The low growl means the motor is working hard, and the cooling fan is not at full capacity.
The low growl happens when the air pocket is popped by the shove of the tamper, and the blades “grip” a thick concoction (like the ones listed above). That is when the motor is really working hard (and heating up). There is nothing wrong with the low growl as long as it doesn’t continue for too long without any breaks. The low growl is when the blending is happening.
You want the blending to happen, but it is good to create a balance between the low growl, and the high pitched whine. For many recipes this happens naturally, because every time you shove the tamper into the mix you get the low growl for a few seconds, then when you pull the tamper up you get the high pitched whine. Nut butters and ice creams are like this. In the beginning there is a lot of tamping before the mixture gets blended enough that it will flow freely through the blades on its own. Each shove of the tamper should cause a low growl (a little bit of blending) followed by a high pitched whine (an air pocket), and this happens over, and over, and over. This creates a natural balance between heating and cooling.
If you are making something thick, using the tamper a lot, are tamping quickly, and are doing this for a long time, the motor might not get a chance to cool off. Sometimes you will get a burning smell coming off of the motor when it is over heating. If the motor does overheat, your Vitamix has an “Automatic Overload Protection” feature, and it will turn itself off to protect the motor.
If the thermal heat sensor trips the Automatic Overload Protection, and your machine turns off, unplug it, and let it sit for 45 minutes to cool off. Once it has sufficiently cooled, it will come on again. Or, if you are like me (impatient) you can use a hair dryer (on the cool setting) to cool off the motor. Blow the cool air into the air vent. The air vent is on the back of the next generation machines, and on the bottom of the standard models.

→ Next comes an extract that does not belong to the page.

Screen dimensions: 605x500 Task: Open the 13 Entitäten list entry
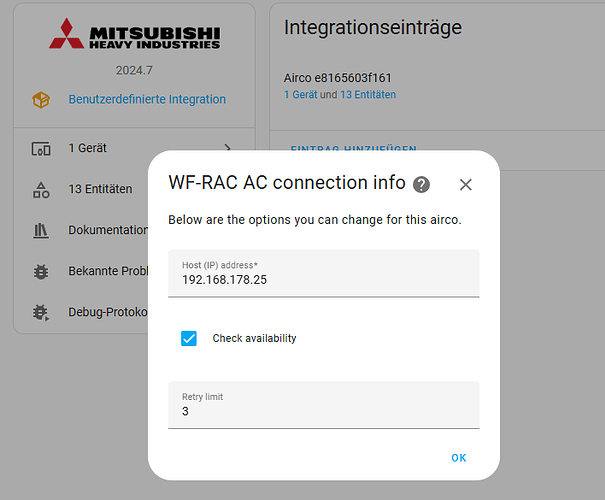pos(100,189)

I’ve also heard that someone (who might be me) has put her Vitamix motor base in the refrigerator to cool it off quickly!
Real Life Example…
When I make nut butters (which can be VERY thick, and hard for the motor – especially almond butter) I get the low growling sound when the tamper is pushing the mix into the blades. If I tamp over and over (like you must to get the nut butter to form), I will get a growling sound with each plunge of the tamper, and a high pitched whine every time I pull the tamper up (because air pockets form almost instantly when you are making nut butters). If I’ve tamped repeatedly, and I can tell that the motor has been working hard for a long time, I will give the motor a chance to cool off. To cool the motor, I simply leave the tamper out of the mix for a bit (letting the Vitamix make that high-pitched whine for a while), then I begin the tamping process again. I hope this makes sense.
Important Information on How to Prevent Tripping the Thermal Heat Sensor
Whenever you are making something thick like nut butters, ice creams, and hummus, be sure not to exceed the recommend amount. Don’t double or add to the Vitamix Hummus Recipe (don’t make much more than 4 cups of hummus at one time). Don’t try to make ice cream in a 64 oz. tall vitamix container in a batch bigger than 4 cups.
NEVER use the lower variable speeds for any recipe that is thick, or causes resistance to the blades. If you really want to use the lower variable speeds on something thick, only blend on the slower speeds for a few seconds at a time. The machine is designed to run on High any time there is a thick recipe that creates significant resistance to the blades.
If you have tripped the thermal heat sensor, you have most likely either: 1) used a lower variable speed on a recipe that is thick, or 2) used High, but your thick recipe had too much volume. On on average very thick recipes like hummus, nut butter, and ice cream should not exceed the 4 cup line. There are always exceptions when you might be able to get away with a bit more, but if you over heat the motor, and you were making something thick with more volume than 4 cups, that might have been your problem! Another exception to the 4 cup rule would be something REALLY thick like a Larabar recipe. If you attempt to make something like Larabars (or a thick date paste), you will need to make even less than 4 cups to prevent tripping the thermal heat sensor.